According to a recent article about risk mitigation in Med Device Online, “Medical device product development can go very fast – up until design verification and design validation. These stages are common points where development slows a bit. This is logical, because verification and validation (V&V) often involve a lot of formal testing activities … you want V&V to be smooth and somewhat predictable. Specifically, spend more time defining design inputs. Design inputs are the key to your success.”
The article concludes by stating, “Here’s the big secret: You should be using prototypes to help define your design inputs and, as you are creating those design inputs, you should know how you plan to verify. Furthermore, you should be using those prototypes to conduct “mini” bench tests and evaluations to help establish design verification methods.”
The Laser Light Technologies difference for your medical device.
Laser Light Technologies utilizes high-technology laser micromachining solutions to solve the most complex problems faced by our medical device clients.
We work with you through a consultative process to deliver the right solution that best meets your requirements. This is why every part or device micromanufactured at Laser Light is proven ready to succeed in the most demanding medical environments.
As a full service, laser micro manufacturing solutions provider, we achieve success by taking your design and validating part manufacturability. It’s a collaborative effort with your team and ours. It includes in-depth design consultation and prototype development that takes your medical device from idea to working prototype within our laser laboratory – all to make sure your part performs as designed.
Whether it’s metals, polymers, alloys or even proprietary material, we have solutions for laser micromachining virtually any material. Our solutions deliver precision drilling and cutting features such as holes, slots and curved patterns down to 3µm.
We even conduct a manufacturability assessment.

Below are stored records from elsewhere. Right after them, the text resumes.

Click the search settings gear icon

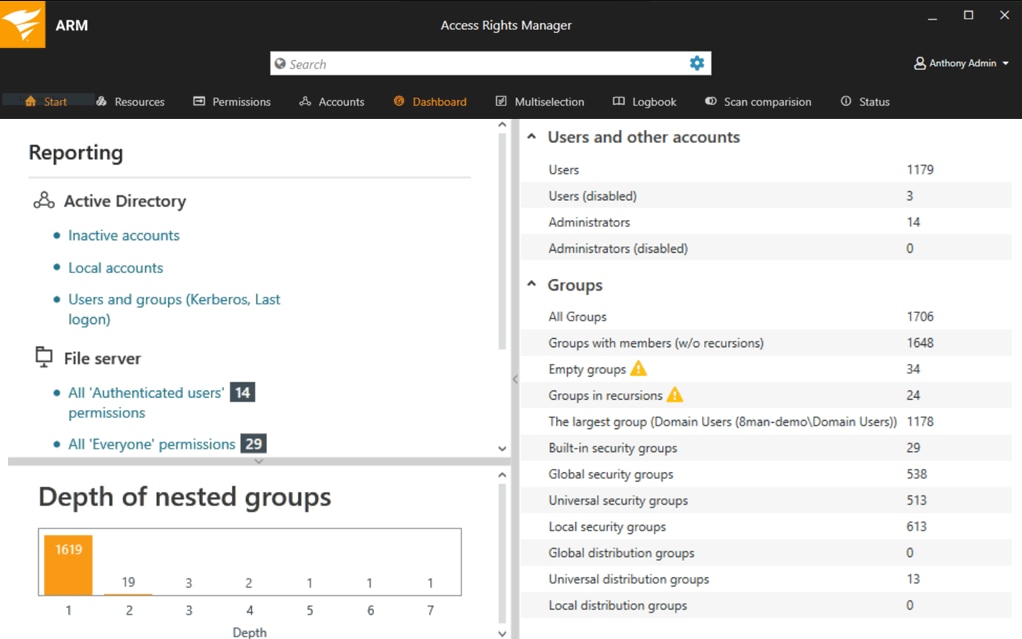pos(697,63)
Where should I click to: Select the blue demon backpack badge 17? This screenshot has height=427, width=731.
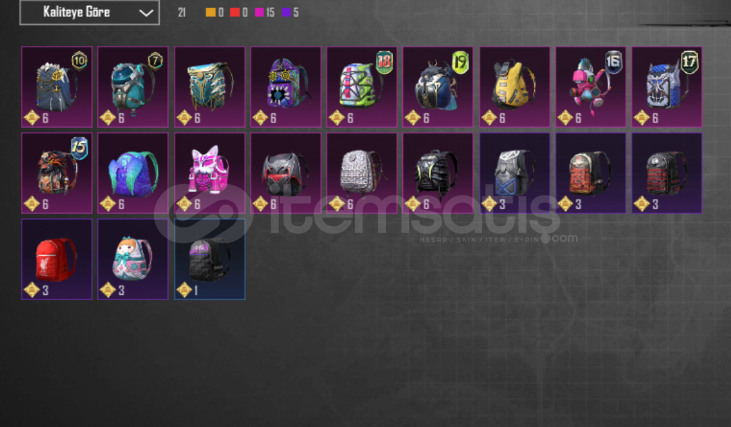[x=667, y=87]
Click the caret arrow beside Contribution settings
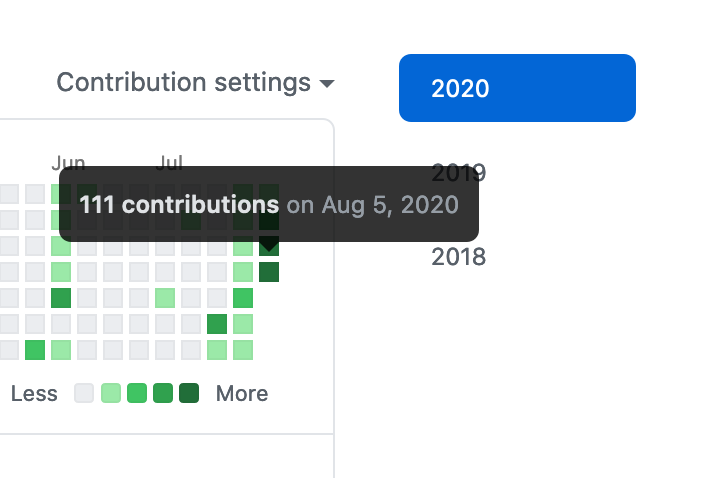This screenshot has width=704, height=478. click(x=327, y=84)
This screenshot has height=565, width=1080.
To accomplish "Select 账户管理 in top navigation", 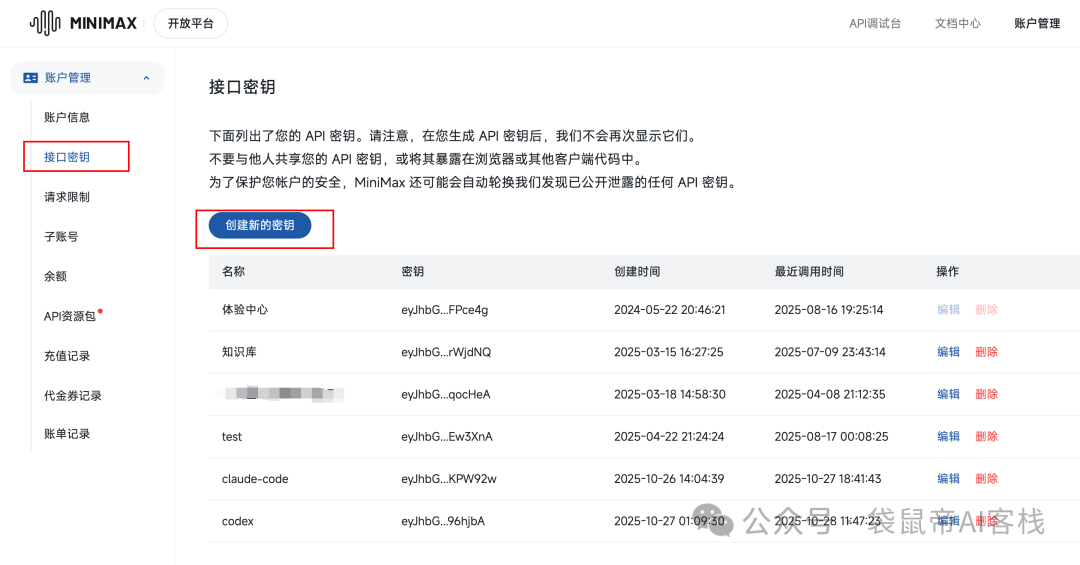I will click(x=1037, y=23).
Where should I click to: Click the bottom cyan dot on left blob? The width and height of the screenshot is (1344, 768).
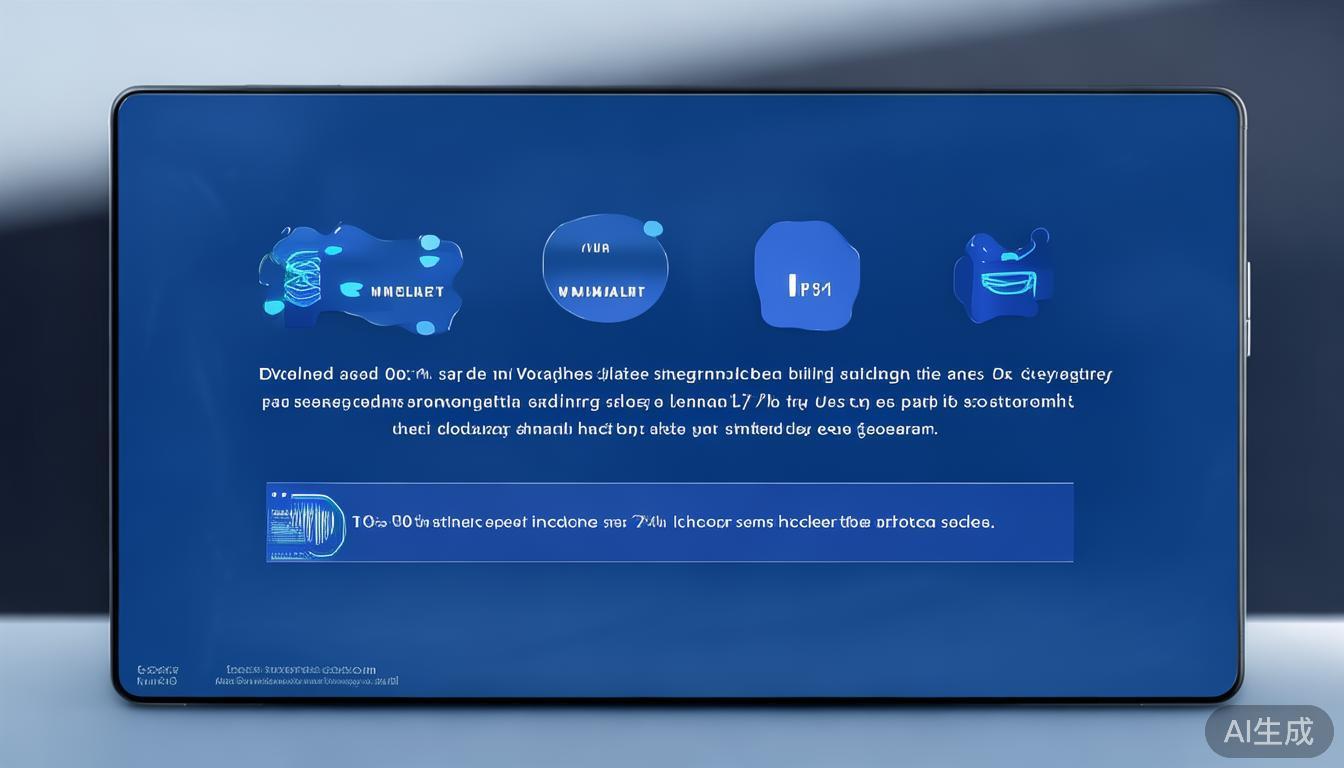tap(425, 327)
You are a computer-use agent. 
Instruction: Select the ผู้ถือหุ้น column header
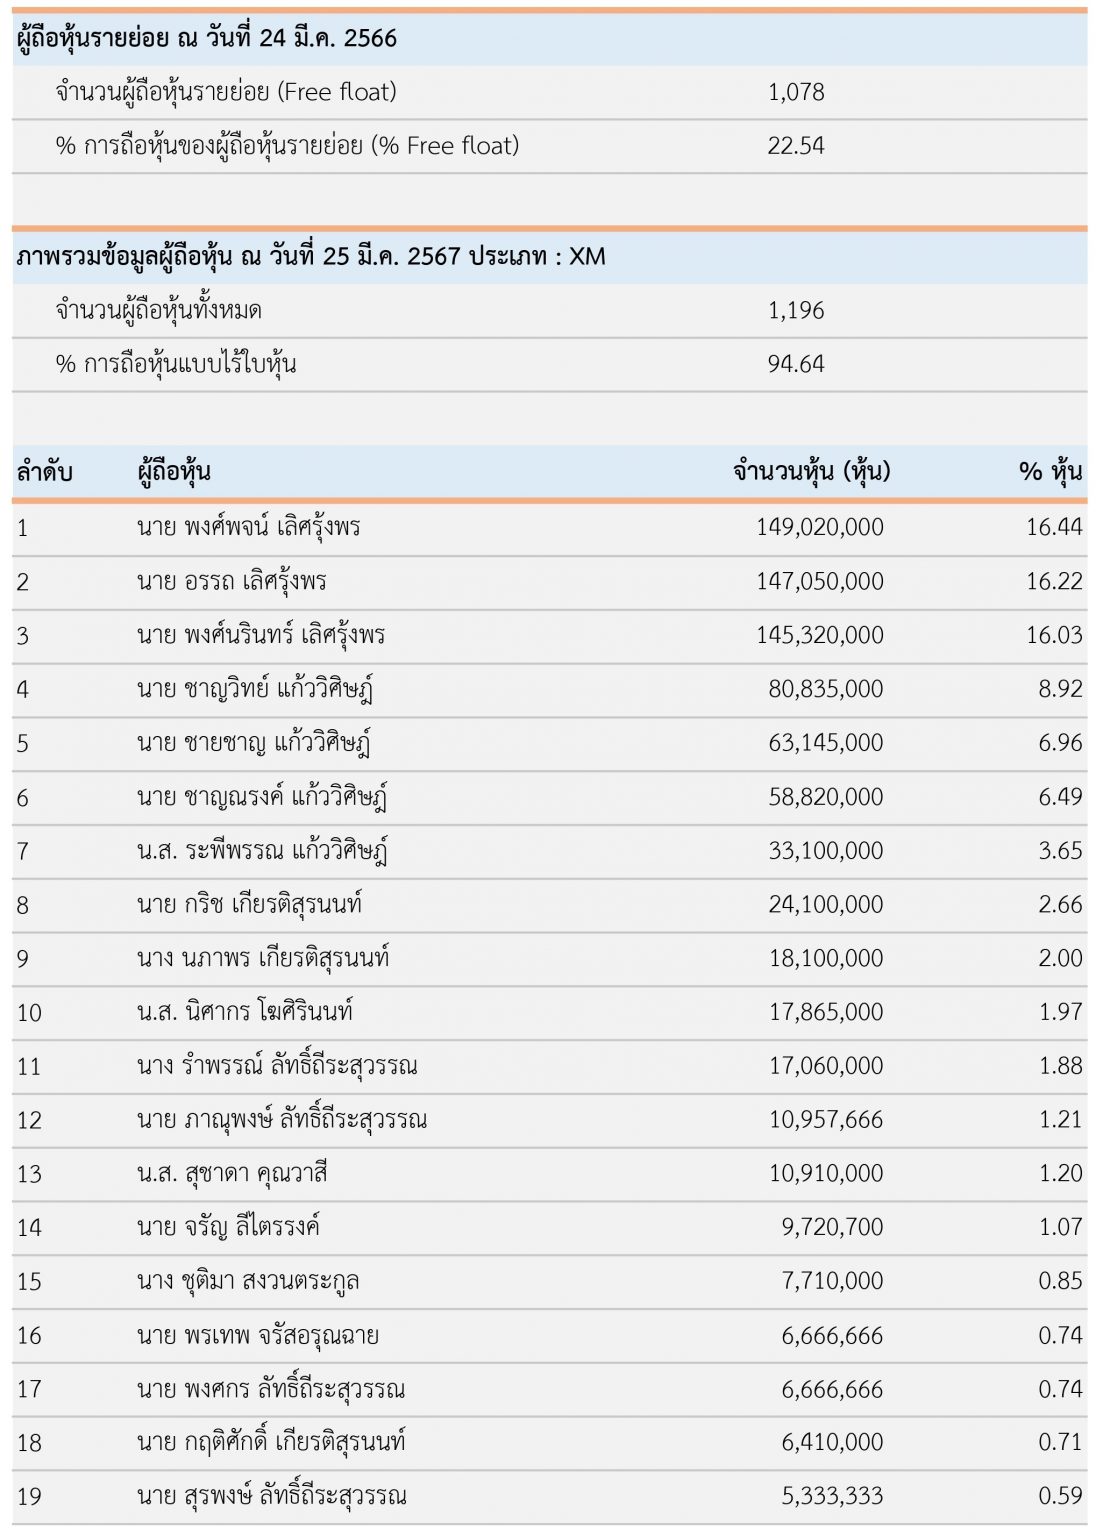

Here we gather information on costing, timing, and feasibility data in order to advise the best path to take for ideal manufacturing outcomes. The results also allow us to recommend the right materials to use and what laser system solution (contract manufacturing or laser systems integration) is best for your desired objectives. Only then can production begin and your manufacturing objectives be achieved.
The Laser Light Difference is that we leave nothing to chance or guesswork. We put a lot of thinking, backed by 30 years of experience, into every medical device for a very important reason: it provides the lifesaving chance every patient deserves. That’s exactly what we deliver at Laser Light Technologies.